# ECON 326 Group Final Report
#### Group 14 - Bhavya Dubey, Kashie Ugoji, Ruiquin Wang, Zhuoying Sun

## <u>Introduction<u>

When looking at the current nature of the financial markets, it is clear how much influence they have in our society. With around 63% of young adults (ages 18-34) **(remember to cite)** believing in building their wealth through the stock exchange, it shows how much of a focal point this aspect of our economy is for many people. More than ever, the ability to understand how the markets work and components that might affect it, is becoming an invaluable skill. With so much information readily available, it can sometimes feel like there is an oversaturated level of things that people must learn in order to form even a basic understanding of expected stock market performance. However, one of the basic things that people quickly realize, is that the collective sentiment of consumers and investors ultimately has a major influence on how markets perform.  

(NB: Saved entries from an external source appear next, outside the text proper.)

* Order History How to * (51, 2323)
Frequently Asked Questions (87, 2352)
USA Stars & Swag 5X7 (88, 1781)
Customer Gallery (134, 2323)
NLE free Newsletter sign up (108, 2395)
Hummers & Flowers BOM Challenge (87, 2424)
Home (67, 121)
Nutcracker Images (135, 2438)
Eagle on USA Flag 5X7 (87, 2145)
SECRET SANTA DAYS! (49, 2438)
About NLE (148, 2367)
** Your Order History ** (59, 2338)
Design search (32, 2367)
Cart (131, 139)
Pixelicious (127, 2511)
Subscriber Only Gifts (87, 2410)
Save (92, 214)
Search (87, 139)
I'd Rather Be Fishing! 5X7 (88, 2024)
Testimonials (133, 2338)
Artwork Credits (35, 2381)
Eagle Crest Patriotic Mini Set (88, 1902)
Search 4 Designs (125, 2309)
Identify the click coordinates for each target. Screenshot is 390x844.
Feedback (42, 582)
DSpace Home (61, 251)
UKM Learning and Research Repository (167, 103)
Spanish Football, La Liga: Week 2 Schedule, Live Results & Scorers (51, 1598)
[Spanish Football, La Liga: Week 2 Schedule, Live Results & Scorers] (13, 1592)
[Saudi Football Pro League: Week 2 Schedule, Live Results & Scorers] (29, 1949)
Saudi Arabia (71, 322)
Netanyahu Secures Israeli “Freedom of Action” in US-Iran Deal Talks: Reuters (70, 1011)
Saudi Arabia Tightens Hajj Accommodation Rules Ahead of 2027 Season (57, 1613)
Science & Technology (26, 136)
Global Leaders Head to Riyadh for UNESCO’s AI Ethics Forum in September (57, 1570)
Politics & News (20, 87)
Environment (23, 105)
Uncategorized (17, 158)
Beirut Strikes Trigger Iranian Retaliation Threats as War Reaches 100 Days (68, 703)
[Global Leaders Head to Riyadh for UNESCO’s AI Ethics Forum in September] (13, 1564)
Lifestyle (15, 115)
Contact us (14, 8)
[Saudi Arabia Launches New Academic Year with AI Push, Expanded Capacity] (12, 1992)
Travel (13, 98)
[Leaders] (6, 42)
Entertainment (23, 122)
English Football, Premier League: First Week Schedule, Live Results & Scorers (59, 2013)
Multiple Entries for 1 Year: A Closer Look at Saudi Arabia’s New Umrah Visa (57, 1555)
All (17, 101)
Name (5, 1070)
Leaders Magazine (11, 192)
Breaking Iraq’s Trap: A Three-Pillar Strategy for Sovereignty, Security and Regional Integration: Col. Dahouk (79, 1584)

One of the phrases financial experts will say to people is to not "panic" during economic uncertainty as this may end up being the very origin of economic downturn. But how true is this claim? What if panicking and overall sentiments of fear are simply reactions to already existing economic instability caused by other factors, rather than potential indicators of future downturn in itself. For this research study, we explore this very topic. We are looking to explore the predictive nature that overall sentiments towards the economy can have on the stock market. More specifically, we want to see if **people's feelings of fear or uncertainty towards the economy can accurately predict stock market performance**. 

## <u>Data Description<u>

To conduct this analysis, we will be looking at data that is able to accurately quantify both the sentiment people have towards the economy, and also how stocks will be performing. 

### Fear Index Wrangling

We will quantify the **sentiment of "fear"** that people have towards the economy through **search-term data from Google Trends**. Google Trends uses relative popularity scores ranging from 0-100 in order to quantify how much a term was searched on google related platforms. A **popularity score of 100** would represent the peak amount a term was searched relative to its own history, and a **popularity score of 0** would represent the lowest amount a term was searched relatively. We will use the search terms **"recession"**, **"layoffs"** and **"stock crash"** spanning from **January 2004** (farthest timeline possible for Google Trends) to **April 2025** showing their monthly popularity scores as markers of fears. We chose these search terms as they are common terms people might search up when they are skeptical or worried about the economy. Using the `tidyverse` library, we will then make our own **"fear index"** where we will find the **mean** value of these collective popularity scores and use that as our explanatory variable for sentiment of fear towards the economy. 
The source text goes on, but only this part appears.